Excelente evidência desta nova forma de fazer política, reveladora de uma total rutura com a sua história, passa ainda por considerar que um debate sobre o partido, que um confronto sobre a orientação do mesmo, é uma "deslealdade", um ataque de cariz pessoal, ou (pasme-se!) uma "traição".
Um novo partido, este, que não só acolhe como amplifica a narrativa primária, insultuosa e factualmente errada da direita, baseada num delirante cenário no qual José Sócrates é causa e origem de todos os males, mas que parece assentar bem a quem agora se encarregou do partido.
Virtudes como a coragem e a frontalidade no debate desaparecem também com esta inovadora forma de estar na política, em pleno contraste com a história e a matriz do Partido Socialista.
Nesta nova "abordagem", o refúgio em formalismos estatutários ou em patéticas manobras dilatórias para adiar um debate exigido pela e para a sociedade portuguesa é não apenas um comportamento aceitável, como apoiado por alguns.
"Habituem-se, porque isto agora mudou!"
Uma frase que cobriria de uma enorme e indisfarçável vergonha todos os militantes e simpatizantes que conhecem a história do Partido Socialista, é agora uma demonstração de coragem, uma revelação de um líder que não conhecemos mas que, dizem-nos, agora é que vamos conhecer.
Eu confesso: não consigo habituar-me. Confesso que nunca, durante 3 anos, consegui habituar-me a esta liderança. E não quero, de todo, conhecer esta nova forma de estar na política, ainda por cima polvilhada com tiques autoritários que nunca pensei que tivessem qualquer tipo de tolerância num partido com a história, a dimensão e a importância do PS.
E muito menos me consigo conformar com a ideia de que esta triste, lamentável, página da história do Partido Socialista ainda vá perdurar mais 4 meses.

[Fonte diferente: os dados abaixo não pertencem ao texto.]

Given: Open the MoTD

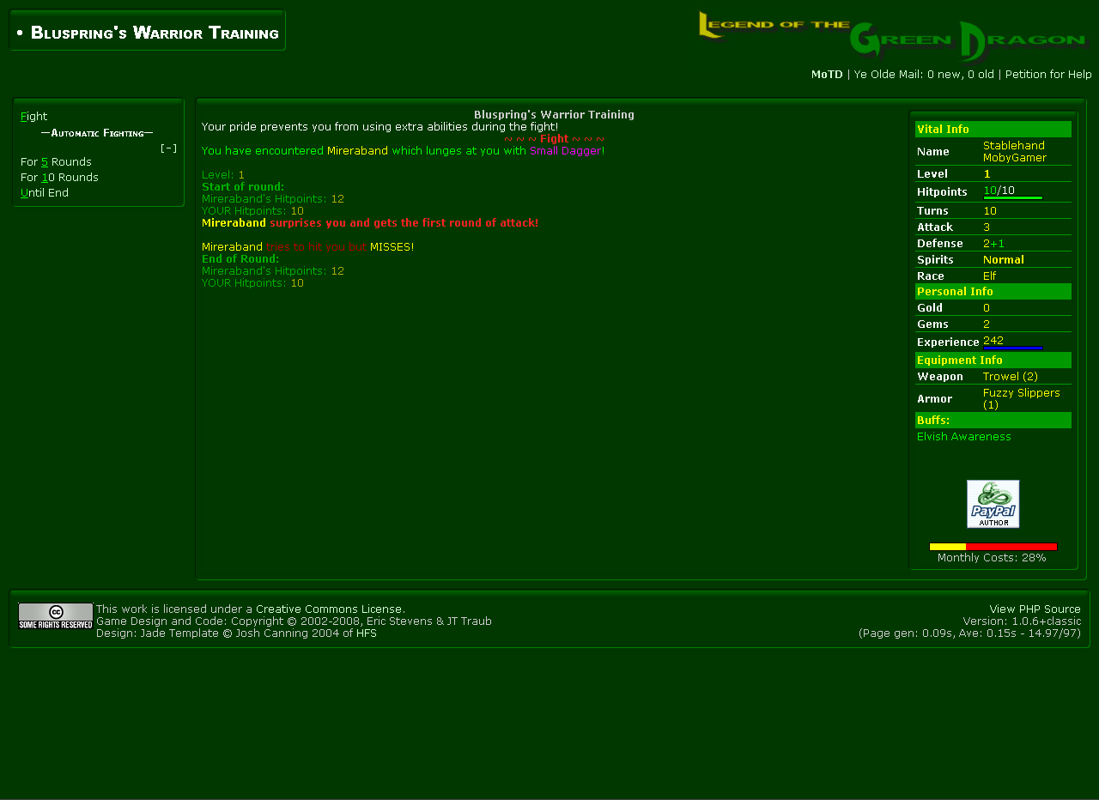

O tempo da liderança de António José Seguro terminou. Tenho dúvidas que algum dia tenha, verdadeiramente, começado. Urge realizar eleições diretas e convocar um congresso extraordinário. Prolongar esta agoniante situação durante 4 meses, até à realização de umas eleições primárias que, além de não possuírem cabimento estatutário, são de eficácia bastante duvidosa, é uma estratégia não apenas suicida para a atual liderança, mas atentatória ao próprio Partido Socialista, pelos danos duradouros que lhe pode legar.